Automation and Scripting
Because the CLI is deterministic, it fits naturally into automated pipelines. You can preload patient identifiers, run risk assessments in bulk, or generate compliance reports. Input validation and strict schema checks reduce parsing errors in downstream systems.
Key Takeaways and Recommendations
- Install from official sources and verify checksums to ensure authenticity
- Use the offline mode in environments with strict network policies
- Validate patient parameters before running high-stakes calculators
- Leverage JSON output for automation and integration with EHR tools
- Periodically refresh guideline data to align with latest best practices
FAQ
Reader questions
How does Mayo CLI ic protect patient privacy when guidelines are stored locally?
All guideline and formulary data are de-identified and derived from publicly available institutional references. No persistent patient data is written to disk, and you control what contextual variables you pass into calculators during each invocation.
Can I extend the tool with custom guideline versions or site-specific formularies?
Yes, the CLI supports loading alternate data bundles through a profile setting. You can point to curated JSON or YAML files that reflect your institution's rules, while still using the same command structure for risk and drug queries.

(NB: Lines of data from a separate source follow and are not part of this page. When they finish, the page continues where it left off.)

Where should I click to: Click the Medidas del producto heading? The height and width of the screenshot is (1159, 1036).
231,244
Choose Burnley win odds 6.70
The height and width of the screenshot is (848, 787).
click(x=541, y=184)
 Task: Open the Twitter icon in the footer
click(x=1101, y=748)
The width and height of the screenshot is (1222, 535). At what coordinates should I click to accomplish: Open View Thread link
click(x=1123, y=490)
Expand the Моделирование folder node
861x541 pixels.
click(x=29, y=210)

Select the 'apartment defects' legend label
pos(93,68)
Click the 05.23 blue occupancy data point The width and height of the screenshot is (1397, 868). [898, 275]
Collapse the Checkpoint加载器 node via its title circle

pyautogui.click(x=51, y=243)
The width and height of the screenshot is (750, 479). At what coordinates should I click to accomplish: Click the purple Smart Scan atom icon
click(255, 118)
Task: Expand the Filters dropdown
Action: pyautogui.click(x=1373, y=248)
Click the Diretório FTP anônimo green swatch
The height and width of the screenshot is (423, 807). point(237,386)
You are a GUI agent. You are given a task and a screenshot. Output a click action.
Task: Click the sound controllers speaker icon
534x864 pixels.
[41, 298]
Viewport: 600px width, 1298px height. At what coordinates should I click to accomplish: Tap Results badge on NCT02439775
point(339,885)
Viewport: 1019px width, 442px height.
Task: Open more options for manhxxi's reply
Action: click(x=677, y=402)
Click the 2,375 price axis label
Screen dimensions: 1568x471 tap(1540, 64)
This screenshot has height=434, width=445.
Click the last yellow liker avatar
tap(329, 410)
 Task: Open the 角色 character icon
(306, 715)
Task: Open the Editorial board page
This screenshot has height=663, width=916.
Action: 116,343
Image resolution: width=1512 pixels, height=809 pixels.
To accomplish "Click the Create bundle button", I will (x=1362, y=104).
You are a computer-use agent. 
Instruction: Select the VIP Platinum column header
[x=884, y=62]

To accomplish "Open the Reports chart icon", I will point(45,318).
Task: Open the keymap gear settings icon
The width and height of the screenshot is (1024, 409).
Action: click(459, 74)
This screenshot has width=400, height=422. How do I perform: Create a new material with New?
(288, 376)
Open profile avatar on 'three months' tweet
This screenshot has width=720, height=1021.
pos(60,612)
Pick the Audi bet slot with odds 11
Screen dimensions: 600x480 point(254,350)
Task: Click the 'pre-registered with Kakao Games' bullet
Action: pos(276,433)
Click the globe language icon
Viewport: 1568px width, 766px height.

What happens when Mayo Clinic updates its clinical guidelines?
New guideline releases are distributed as updated data files that you can manually or automatically pull. The tool isolates data from code, so upgrading content does not require reinstalling the binary, and you can roll back by switching profile versions if needed.
How does the performance compare to web based clinical calculators?
Because all relevant data is cached locally, response times are consistently sub second for searches and calculations. This reduces latency in bedside workflows and remains reliable even with intermittent or absent network connectivity.